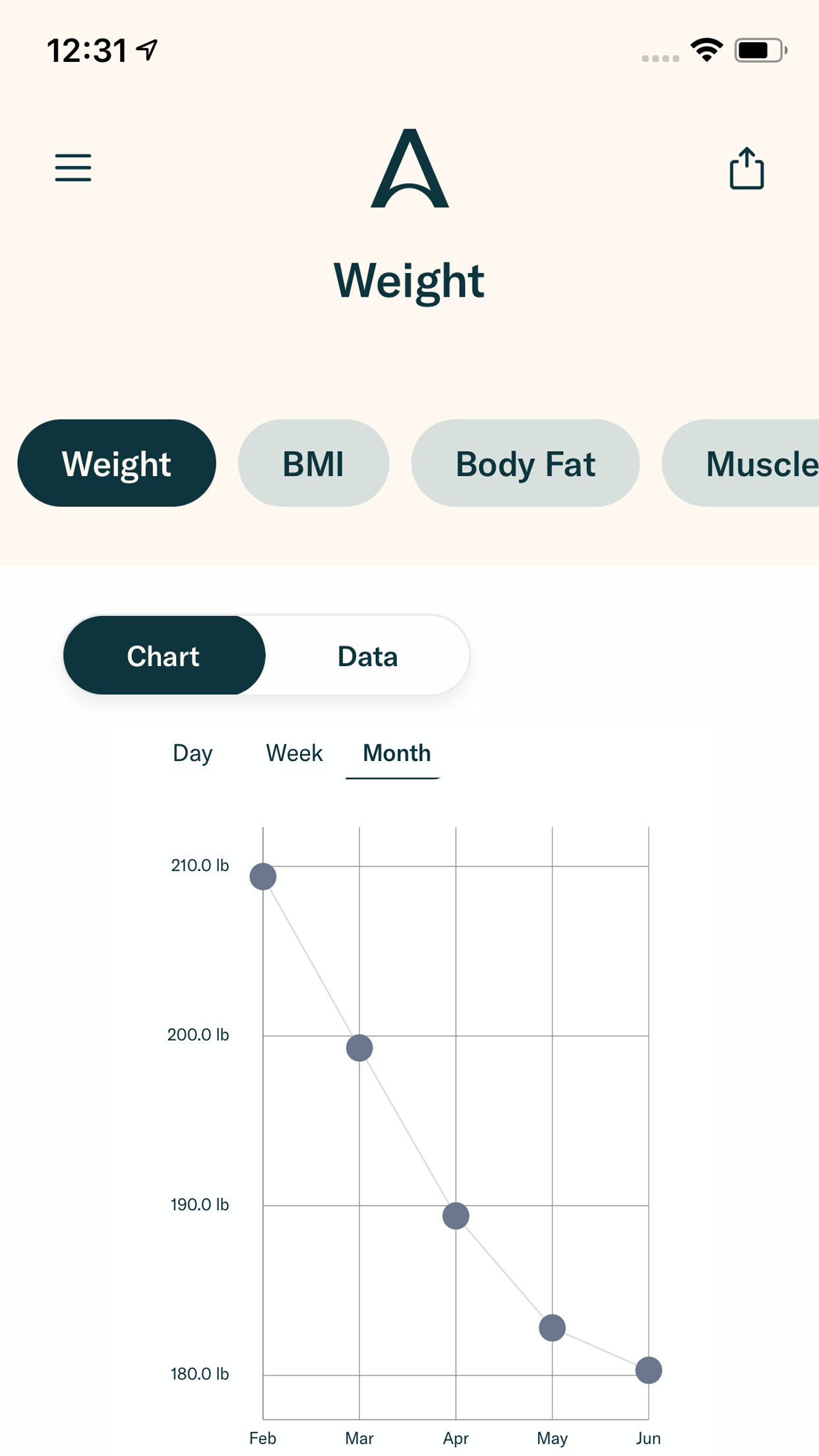Tap the location arrow in status bar
The height and width of the screenshot is (1456, 819).
[x=147, y=49]
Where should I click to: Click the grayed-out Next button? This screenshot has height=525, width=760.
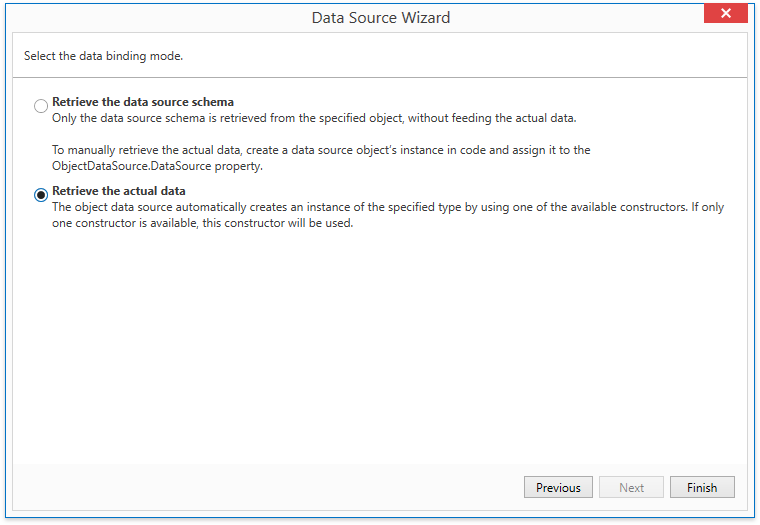tap(631, 487)
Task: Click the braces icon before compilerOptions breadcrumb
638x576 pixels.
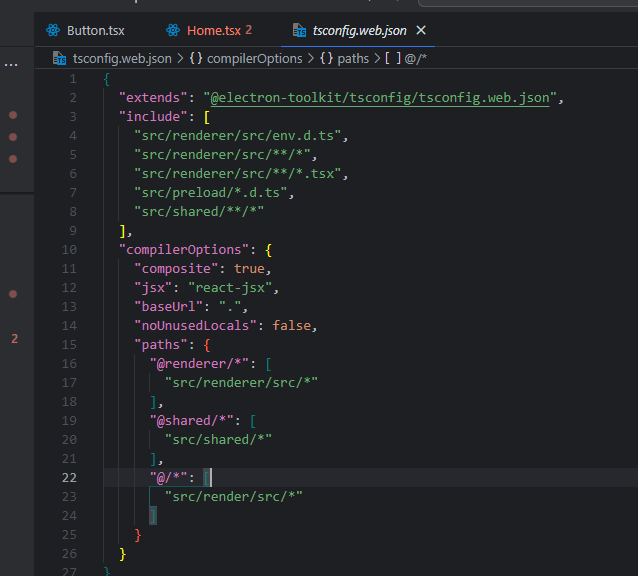Action: (196, 59)
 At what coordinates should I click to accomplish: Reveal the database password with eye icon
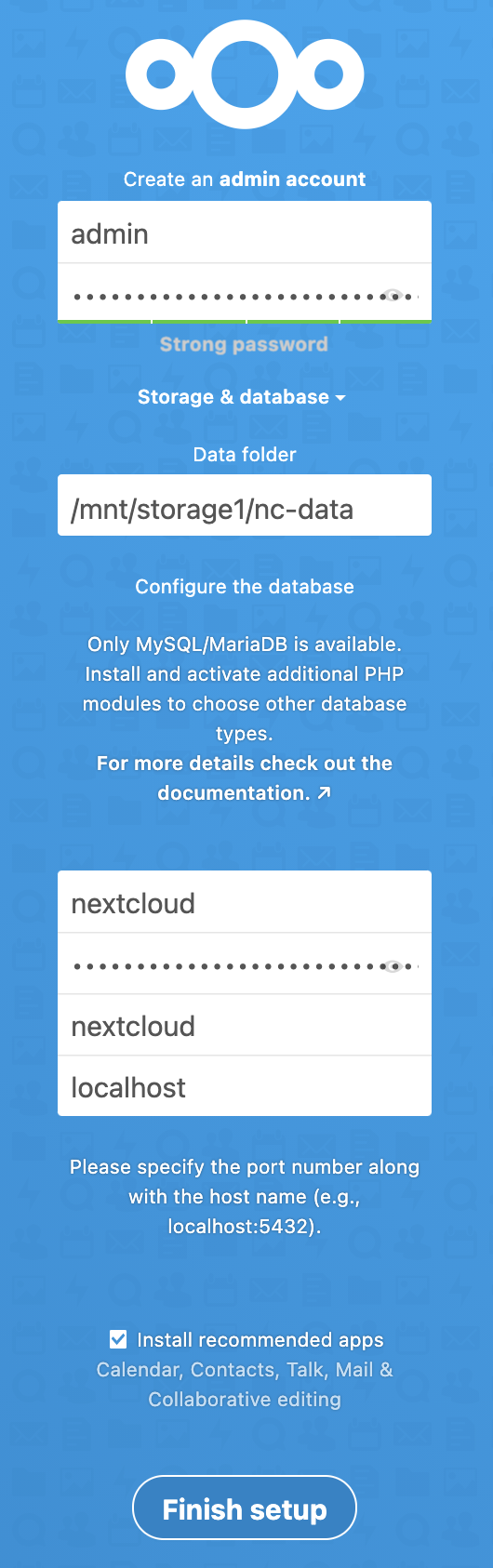click(393, 966)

━━━━

Recast every line of the items above as a Markdown table with the columns "Row" and "Item line", numbering the rows and skipping any blank lines. Leave the pictures out of the table.

Exercise solution:
| Row | Item line |
|---|---|
| 1 | Tap the location arrow in status bar |
| 2 | The height and width of the screenshot is (1456, 819). |
| 3 | [x=147, y=49] |
| 4 | Where should I click to: Click the grayed-out Next button? This screenshot has height=525, width=760. |
| 5 | tap(631, 487) |
| 6 | Task: Click the braces icon before compilerOptions breadcrumb |
| 7 | 638x576 pixels. |
| 8 | Action: (196, 59) |
| 9 |  At what coordinates should I click to accomplish: Reveal the database password with eye icon |
| 10 | click(393, 966) |